_WHAT IS EXPECTED_. Render everything from the line containing "will (517, 376)." down to the line containing "point(808,322)" as a JSON list of strings, one string per line, with blank lines omitted.

(Word and element pointing records)
☆ ☆ ☆ ☆ ☆ ☆ ☆
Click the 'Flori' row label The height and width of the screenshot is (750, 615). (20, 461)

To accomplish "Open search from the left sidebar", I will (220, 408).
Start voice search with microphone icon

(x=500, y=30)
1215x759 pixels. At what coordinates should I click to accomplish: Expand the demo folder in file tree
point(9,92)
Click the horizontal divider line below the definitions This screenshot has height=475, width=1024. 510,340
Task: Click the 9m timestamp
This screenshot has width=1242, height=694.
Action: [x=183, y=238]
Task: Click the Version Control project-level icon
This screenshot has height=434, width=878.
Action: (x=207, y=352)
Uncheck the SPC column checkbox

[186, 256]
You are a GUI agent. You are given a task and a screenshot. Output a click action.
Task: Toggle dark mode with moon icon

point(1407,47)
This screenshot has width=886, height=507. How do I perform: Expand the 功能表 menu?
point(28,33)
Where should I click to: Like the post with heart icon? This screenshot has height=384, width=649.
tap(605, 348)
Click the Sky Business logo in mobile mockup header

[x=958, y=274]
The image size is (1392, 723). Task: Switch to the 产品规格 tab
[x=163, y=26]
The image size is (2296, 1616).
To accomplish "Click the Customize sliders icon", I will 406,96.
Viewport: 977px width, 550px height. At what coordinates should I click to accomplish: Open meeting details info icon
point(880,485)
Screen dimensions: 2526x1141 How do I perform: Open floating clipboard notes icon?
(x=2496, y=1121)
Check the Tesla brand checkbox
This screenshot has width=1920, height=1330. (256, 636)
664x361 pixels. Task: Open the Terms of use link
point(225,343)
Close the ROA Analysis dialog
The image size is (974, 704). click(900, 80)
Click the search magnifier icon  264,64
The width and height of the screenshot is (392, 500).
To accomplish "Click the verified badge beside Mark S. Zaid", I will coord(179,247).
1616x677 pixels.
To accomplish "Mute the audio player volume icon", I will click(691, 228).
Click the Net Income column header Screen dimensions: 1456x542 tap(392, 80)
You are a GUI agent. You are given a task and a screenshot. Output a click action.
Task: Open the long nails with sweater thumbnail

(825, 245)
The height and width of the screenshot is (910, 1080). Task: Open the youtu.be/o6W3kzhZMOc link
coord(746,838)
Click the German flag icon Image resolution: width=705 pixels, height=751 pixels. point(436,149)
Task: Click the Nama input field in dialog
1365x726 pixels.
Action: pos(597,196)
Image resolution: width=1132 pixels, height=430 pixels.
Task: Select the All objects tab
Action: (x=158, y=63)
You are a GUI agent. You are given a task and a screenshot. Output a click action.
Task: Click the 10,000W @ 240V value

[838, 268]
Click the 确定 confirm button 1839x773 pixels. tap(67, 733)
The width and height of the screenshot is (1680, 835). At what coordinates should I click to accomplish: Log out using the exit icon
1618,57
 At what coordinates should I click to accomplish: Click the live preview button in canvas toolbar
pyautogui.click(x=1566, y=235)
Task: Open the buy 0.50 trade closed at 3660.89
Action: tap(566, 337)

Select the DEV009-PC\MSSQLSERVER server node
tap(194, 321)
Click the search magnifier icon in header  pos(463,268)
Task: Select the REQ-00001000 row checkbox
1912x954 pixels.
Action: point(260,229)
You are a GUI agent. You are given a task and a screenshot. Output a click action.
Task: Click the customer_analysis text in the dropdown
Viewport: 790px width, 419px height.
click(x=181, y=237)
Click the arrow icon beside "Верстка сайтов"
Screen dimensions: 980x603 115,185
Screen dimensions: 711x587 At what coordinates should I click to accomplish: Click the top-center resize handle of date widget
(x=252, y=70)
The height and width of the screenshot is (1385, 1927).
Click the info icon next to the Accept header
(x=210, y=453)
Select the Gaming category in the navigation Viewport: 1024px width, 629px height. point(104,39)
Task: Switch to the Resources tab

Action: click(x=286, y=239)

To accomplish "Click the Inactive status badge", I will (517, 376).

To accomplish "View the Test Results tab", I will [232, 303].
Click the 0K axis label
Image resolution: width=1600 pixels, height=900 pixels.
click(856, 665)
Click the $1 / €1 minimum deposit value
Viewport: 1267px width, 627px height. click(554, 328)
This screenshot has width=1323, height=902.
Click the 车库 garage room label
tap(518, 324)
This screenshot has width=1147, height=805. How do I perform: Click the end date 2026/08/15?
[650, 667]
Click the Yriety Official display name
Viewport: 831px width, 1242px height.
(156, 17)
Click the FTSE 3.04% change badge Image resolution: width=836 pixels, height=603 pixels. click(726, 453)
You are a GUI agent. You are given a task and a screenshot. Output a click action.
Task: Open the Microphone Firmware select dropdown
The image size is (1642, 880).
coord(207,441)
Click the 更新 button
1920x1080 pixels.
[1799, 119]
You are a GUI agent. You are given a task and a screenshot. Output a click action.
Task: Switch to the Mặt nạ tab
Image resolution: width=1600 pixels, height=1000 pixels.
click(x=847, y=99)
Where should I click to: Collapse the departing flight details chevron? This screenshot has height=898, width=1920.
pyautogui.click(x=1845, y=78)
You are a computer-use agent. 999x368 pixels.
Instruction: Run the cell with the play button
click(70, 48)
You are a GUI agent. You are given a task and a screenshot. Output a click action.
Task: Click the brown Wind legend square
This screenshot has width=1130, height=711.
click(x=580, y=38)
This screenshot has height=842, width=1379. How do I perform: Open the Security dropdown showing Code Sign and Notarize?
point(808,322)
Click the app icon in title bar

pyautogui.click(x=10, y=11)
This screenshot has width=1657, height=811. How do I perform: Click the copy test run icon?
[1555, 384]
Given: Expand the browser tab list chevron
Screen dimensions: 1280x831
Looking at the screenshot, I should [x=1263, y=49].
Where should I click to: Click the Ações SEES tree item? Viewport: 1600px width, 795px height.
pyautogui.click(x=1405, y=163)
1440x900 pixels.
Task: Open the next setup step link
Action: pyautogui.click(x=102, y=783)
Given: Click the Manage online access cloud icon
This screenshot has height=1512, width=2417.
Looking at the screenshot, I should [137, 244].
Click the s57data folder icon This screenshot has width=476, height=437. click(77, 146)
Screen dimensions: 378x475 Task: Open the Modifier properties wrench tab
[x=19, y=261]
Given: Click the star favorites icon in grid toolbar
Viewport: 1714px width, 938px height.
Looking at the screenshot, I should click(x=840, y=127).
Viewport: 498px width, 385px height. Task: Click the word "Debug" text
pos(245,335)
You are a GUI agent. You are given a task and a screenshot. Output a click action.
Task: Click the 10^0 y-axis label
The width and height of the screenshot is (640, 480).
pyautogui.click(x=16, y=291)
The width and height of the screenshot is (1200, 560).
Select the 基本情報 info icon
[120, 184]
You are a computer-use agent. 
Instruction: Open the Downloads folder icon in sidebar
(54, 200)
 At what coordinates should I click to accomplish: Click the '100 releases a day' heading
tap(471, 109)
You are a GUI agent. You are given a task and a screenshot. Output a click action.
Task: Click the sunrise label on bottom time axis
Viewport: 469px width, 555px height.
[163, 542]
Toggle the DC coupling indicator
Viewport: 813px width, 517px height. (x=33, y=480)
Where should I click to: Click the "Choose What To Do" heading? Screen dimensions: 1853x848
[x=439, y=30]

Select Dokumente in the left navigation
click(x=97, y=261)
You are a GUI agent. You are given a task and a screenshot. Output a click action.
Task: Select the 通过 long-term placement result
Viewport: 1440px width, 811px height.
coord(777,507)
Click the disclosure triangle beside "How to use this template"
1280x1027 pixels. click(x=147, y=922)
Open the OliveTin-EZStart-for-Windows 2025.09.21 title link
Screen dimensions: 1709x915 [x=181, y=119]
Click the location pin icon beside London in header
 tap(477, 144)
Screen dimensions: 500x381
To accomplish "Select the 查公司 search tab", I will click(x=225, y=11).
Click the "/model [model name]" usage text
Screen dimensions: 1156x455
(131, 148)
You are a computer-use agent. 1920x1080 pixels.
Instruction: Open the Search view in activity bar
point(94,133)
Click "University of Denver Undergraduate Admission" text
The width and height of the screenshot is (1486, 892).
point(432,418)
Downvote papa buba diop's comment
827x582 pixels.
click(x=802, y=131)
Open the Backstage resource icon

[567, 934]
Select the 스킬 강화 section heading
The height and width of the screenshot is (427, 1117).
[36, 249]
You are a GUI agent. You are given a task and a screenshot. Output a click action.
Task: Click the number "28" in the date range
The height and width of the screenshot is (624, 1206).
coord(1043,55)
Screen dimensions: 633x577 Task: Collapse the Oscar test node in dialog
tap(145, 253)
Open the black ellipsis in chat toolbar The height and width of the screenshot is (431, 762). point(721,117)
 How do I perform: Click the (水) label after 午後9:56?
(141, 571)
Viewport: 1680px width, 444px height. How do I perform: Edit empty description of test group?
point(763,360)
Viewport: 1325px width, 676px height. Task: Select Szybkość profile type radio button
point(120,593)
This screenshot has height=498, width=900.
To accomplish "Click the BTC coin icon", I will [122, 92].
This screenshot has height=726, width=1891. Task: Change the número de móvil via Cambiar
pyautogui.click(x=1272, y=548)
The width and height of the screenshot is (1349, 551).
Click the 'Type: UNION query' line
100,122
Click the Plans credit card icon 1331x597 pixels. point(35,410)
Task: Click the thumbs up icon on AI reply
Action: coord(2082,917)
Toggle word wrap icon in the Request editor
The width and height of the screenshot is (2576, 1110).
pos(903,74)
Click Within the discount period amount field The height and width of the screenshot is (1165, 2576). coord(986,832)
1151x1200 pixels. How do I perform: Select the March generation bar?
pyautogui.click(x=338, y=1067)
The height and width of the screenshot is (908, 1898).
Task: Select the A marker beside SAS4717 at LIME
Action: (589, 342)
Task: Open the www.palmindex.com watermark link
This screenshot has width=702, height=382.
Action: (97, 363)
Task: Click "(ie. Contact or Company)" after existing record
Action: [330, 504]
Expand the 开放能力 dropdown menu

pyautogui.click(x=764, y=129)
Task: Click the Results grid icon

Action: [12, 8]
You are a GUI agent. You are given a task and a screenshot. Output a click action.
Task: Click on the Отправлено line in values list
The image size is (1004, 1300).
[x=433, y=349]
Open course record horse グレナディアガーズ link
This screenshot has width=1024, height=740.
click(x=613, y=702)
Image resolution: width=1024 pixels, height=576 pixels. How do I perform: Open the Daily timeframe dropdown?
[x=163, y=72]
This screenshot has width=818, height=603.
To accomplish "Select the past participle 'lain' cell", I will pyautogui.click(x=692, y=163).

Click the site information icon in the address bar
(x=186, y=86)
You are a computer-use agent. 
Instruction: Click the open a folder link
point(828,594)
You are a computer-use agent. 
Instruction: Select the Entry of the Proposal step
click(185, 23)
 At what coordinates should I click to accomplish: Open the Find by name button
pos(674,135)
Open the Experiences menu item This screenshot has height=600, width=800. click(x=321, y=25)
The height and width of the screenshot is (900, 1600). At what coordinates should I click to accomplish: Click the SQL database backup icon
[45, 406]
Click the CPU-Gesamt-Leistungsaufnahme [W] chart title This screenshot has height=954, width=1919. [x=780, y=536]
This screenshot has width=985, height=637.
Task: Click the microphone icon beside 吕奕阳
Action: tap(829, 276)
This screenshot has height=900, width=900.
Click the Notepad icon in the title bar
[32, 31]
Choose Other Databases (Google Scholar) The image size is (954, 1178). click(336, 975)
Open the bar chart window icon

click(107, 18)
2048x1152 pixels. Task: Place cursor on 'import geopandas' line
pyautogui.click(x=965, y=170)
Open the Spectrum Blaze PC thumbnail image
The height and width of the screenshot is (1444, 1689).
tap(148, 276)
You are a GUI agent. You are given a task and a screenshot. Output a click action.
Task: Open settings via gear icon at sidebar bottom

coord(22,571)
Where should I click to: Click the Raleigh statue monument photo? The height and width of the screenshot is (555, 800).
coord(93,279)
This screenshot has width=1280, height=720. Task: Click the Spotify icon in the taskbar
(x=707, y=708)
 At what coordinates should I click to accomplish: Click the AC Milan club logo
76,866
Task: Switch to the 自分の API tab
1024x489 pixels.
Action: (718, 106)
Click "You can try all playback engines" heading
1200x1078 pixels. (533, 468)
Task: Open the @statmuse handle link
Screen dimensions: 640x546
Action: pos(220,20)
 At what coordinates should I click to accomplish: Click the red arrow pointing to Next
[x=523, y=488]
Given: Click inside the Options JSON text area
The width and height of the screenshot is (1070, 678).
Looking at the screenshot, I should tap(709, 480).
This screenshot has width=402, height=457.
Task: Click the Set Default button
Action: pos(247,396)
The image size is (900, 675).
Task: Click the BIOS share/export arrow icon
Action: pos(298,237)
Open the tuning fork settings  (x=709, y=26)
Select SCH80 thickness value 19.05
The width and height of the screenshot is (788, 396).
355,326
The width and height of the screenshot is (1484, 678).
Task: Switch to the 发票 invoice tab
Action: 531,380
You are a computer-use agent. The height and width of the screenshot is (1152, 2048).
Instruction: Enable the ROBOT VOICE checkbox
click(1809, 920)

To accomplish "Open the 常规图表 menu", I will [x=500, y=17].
☆ ☆ ☆ ☆ ☆ ☆ ☆
_TASK OUTPUT_.
[
  "To accomplish \"Click the Inactive status badge\", I will (517, 376).",
  "To accomplish \"View the Test Results tab\", I will [232, 303].",
  "Click the 0K axis label",
  "Image resolution: width=1600 pixels, height=900 pixels.",
  "click(856, 665)",
  "Click the $1 / €1 minimum deposit value",
  "Viewport: 1267px width, 627px height. click(554, 328)",
  "This screenshot has width=1323, height=902.",
  "Click the 车库 garage room label",
  "tap(518, 324)",
  "This screenshot has width=1147, height=805. How do I perform: Click the end date 2026/08/15?",
  "[650, 667]",
  "Click the Yriety Official display name",
  "Viewport: 831px width, 1242px height.",
  "(156, 17)",
  "Click the FTSE 3.04% change badge Image resolution: width=836 pixels, height=603 pixels. click(726, 453)",
  "You are a GUI agent. You are given a task and a screenshot. Output a click action.",
  "Task: Open the Microphone Firmware select dropdown",
  "The image size is (1642, 880).",
  "coord(207,441)",
  "Click the 更新 button",
  "1920x1080 pixels.",
  "[1799, 119]",
  "You are a GUI agent. You are given a task and a screenshot. Output a click action.",
  "Task: Switch to the Mặt nạ tab",
  "Image resolution: width=1600 pixels, height=1000 pixels.",
  "click(x=847, y=99)",
  "Where should I click to: Collapse the departing flight details chevron? This screenshot has height=898, width=1920.",
  "pyautogui.click(x=1845, y=78)",
  "You are a computer-use agent. 999x368 pixels.",
  "Instruction: Run the cell with the play button",
  "click(70, 48)",
  "You are a GUI agent. You are given a task and a screenshot. Output a click action.",
  "Task: Click the brown Wind legend square",
  "This screenshot has width=1130, height=711.",
  "click(x=580, y=38)",
  "This screenshot has height=842, width=1379. How do I perform: Open the Security dropdown showing Code Sign and Notarize?",
  "point(808,322)"
]